CVE-2024-1341 is a stored cross-site scripting vulnerability classified under CWE-79, affecting the Advanced iFrame plugin for WordPress developed by mdempfle. The vulnerability exists in all versions up to and including 2024.1. It stems from improper input neutralization in the advanced_iframe shortcode, specifically the additional_js attribute, which allows authenticated users with contributor-level or higher permissions to include external JavaScript files. This capability enables attackers to inject arbitrary scripts that persist in the WordPress database and execute in the browsers of any user visiting the infected page. The attack vector requires authentication but no further user interaction. The vulnerability's CVSS 3.1 score is 4.9, indicating medium severity due to network attack vector, high attack complexity, low privileges required, no user interaction, and partial confidentiality and integrity impact. While no public exploits are known, the stored nature of the XSS can facilitate persistent attacks such as session hijacking, unauthorized actions on behalf of users, or distribution of malware. The scope is limited to sites using the Advanced iFrame plugin and having users with contributor or higher permissions capable of injecting malicious content. The vulnerability highlights the risks of allowing user-controlled inclusion of external scripts without proper sanitization or validation.

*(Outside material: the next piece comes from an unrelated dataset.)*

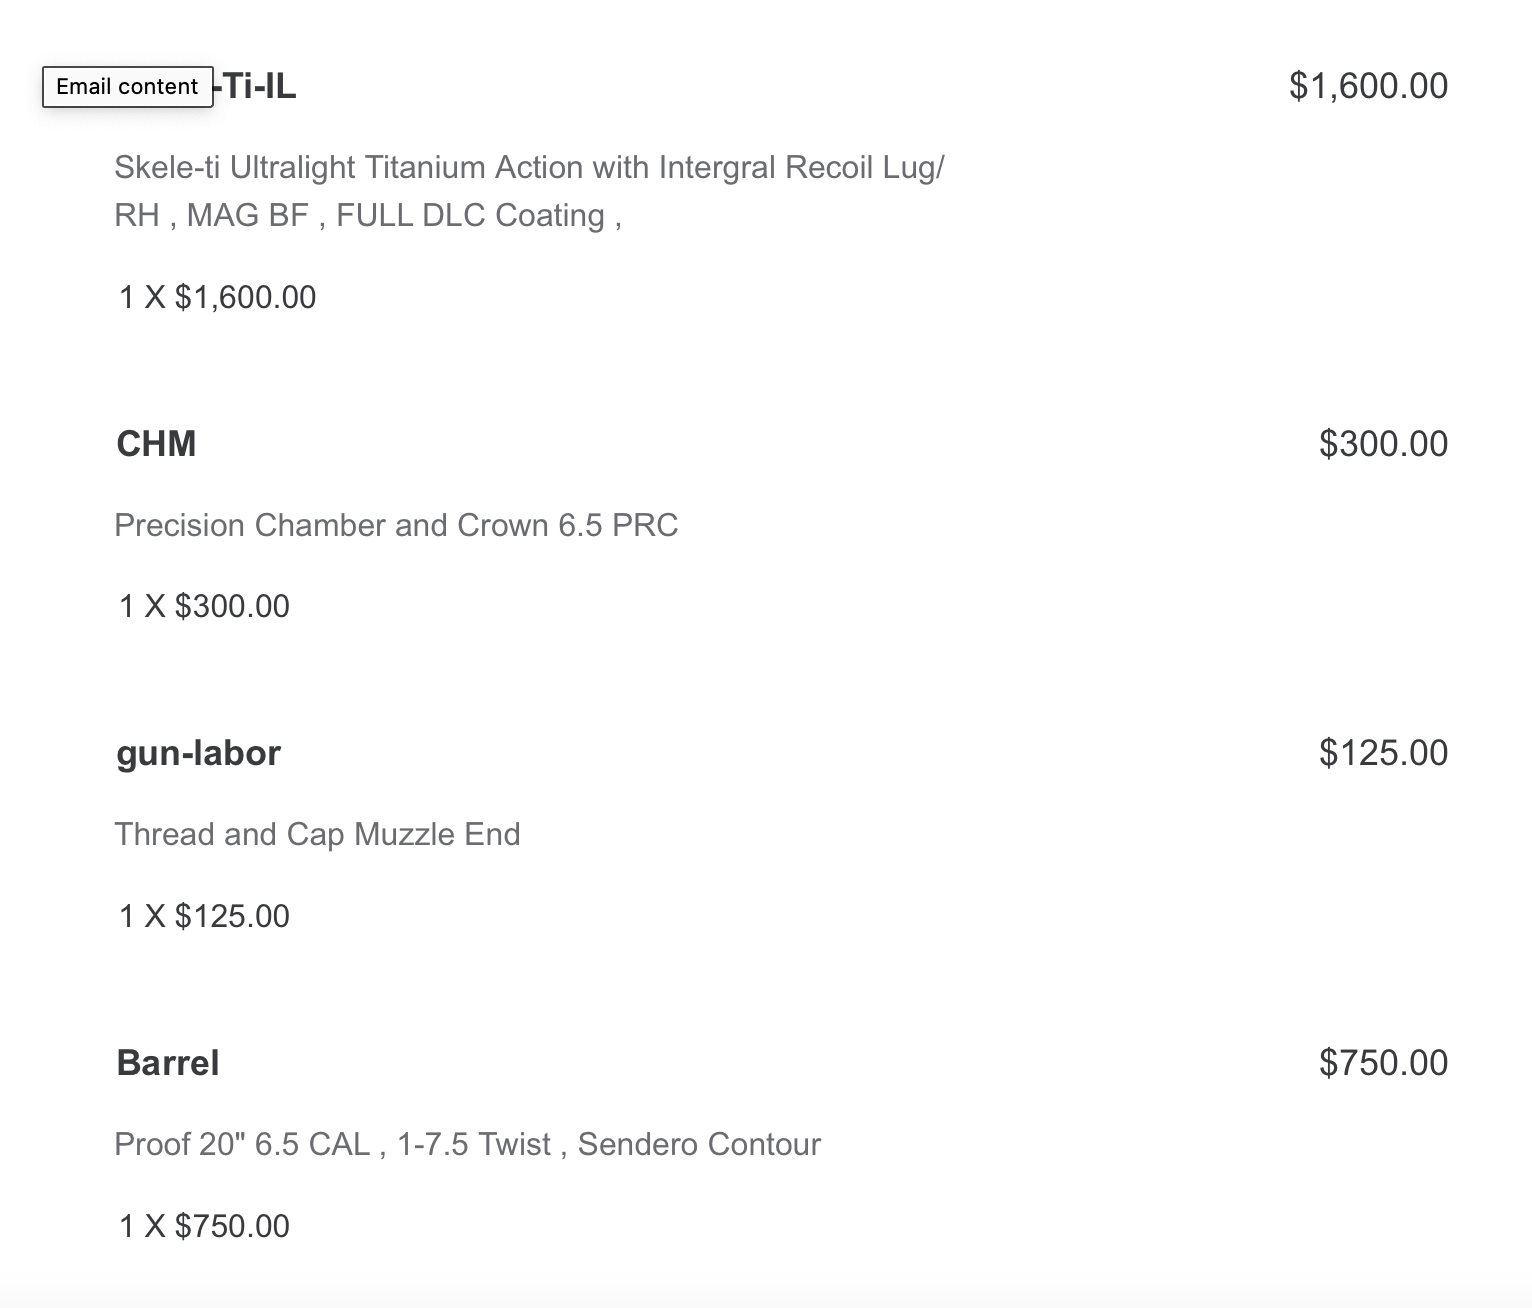Select the gun-labor item heading
1532x1308 pixels.
pyautogui.click(x=198, y=753)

The primary impact of CVE-2024-1341 is the potential for attackers with contributor-level access to inject persistent malicious JavaScript into WordPress pages, which executes in the context of any user viewing those pages. This can lead to session hijacking, theft of sensitive information, unauthorized actions performed on behalf of users, or distribution of malware. Although the vulnerability does not affect availability, it compromises confidentiality and integrity to a limited extent. Organizations with multiple contributors or editors are at higher risk, as these roles can be leveraged to inject scripts. The exploitation complexity is high due to the need for authenticated access, but once exploited, the impact can be widespread across all site visitors. This can damage organizational reputation, lead to data breaches, and potentially facilitate further attacks within the network if administrative users are targeted. The absence of known exploits reduces immediate risk but does not eliminate the threat, especially in targeted attacks or insider threat scenarios.

To mitigate CVE-2024-1341, organizations should immediately audit user roles and permissions to restrict contributor-level and higher access to trusted individuals only. Disable or restrict the use of the additional_js attribute in the advanced_iframe shortcode until a patch is available. Implement strict input validation and sanitization on any user-supplied content, especially for attributes that allow script inclusion. Monitor WordPress sites for unusual script injections or unauthorized changes to iframe shortcodes. Employ Web Application Firewalls (WAFs) with rules targeting stored XSS patterns in WordPress plugins. Keep the Advanced iFrame plugin updated and apply vendor patches promptly once released. Educate content contributors about the risks of injecting external scripts and enforce security policies around content management. Consider using Content Security Policy (CSP) headers to limit the execution of unauthorized scripts. Regularly scan WordPress installations with security tools to detect and remediate injected malicious code.